Here we construct a dataset where train and test have very different distributions. If an imputer learns the mean from the full dataset, it will be pulled toward the test distribution.
Skyulf’s pattern learns from train only (Calculator) and applies to test (Applier).
from __future__ import annotations
import pandas as pd
from skyulf.preprocessing.imputation import SimpleImputerCalculator
# Train has small ages; test has huge ages.
X_train = pd.DataFrame({"age": [1.0, 2.0, None, 2.0]})
y_train = pd.Series([0, 1, 0, 1])
X_test = pd.DataFrame({"age": [1000.0, None, 1200.0]})
y_test = pd.Series([0, 1, 1])
cfg = {"strategy": "mean", "columns": ["age"]}
# What train-only mean should be (ignoring NaNs)
expected_train_mean = float(pd.Series([1.0, 2.0, 2.0]).mean())
params = SimpleImputerCalculator().fit((X_train, y_train), cfg)
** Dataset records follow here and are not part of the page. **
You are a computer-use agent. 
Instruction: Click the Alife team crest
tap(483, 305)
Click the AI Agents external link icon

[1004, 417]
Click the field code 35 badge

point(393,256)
learned_mean = float(params["fill_values"]["age"])
# Proof: learned mean equals train mean (not influenced by test)
assert abs(learned_mean - expected_train_mean) < 1e-12
# For comparison only: full-data mean would be very different
full_mean = float(pd.concat([X_train["age"], X_test["age"]]).mean())
assert abs(full_mean - expected_train_mean) > 1.0
print("OK: SimpleImputer learns from train only")
print("train_mean:", expected_train_mean)
print("full_mean:", full_mean)
print("learned_mean:", learned_mean)
3) What this proves (and what it doesn’t)
- Proves the API supports sklearn-style
X/yworkflows and produces aligned predictions. - Proves at least one common leakage-sensitive node (
SimpleImputer) learns its statistics from the provided training data.
It does not claim Skyulf will produce identical predictions to an arbitrary sklearn pipeline, because:
- different defaults/hyperparameters,
- different encoding conventions,
- and different ordering of operations
can all change results while still being correct.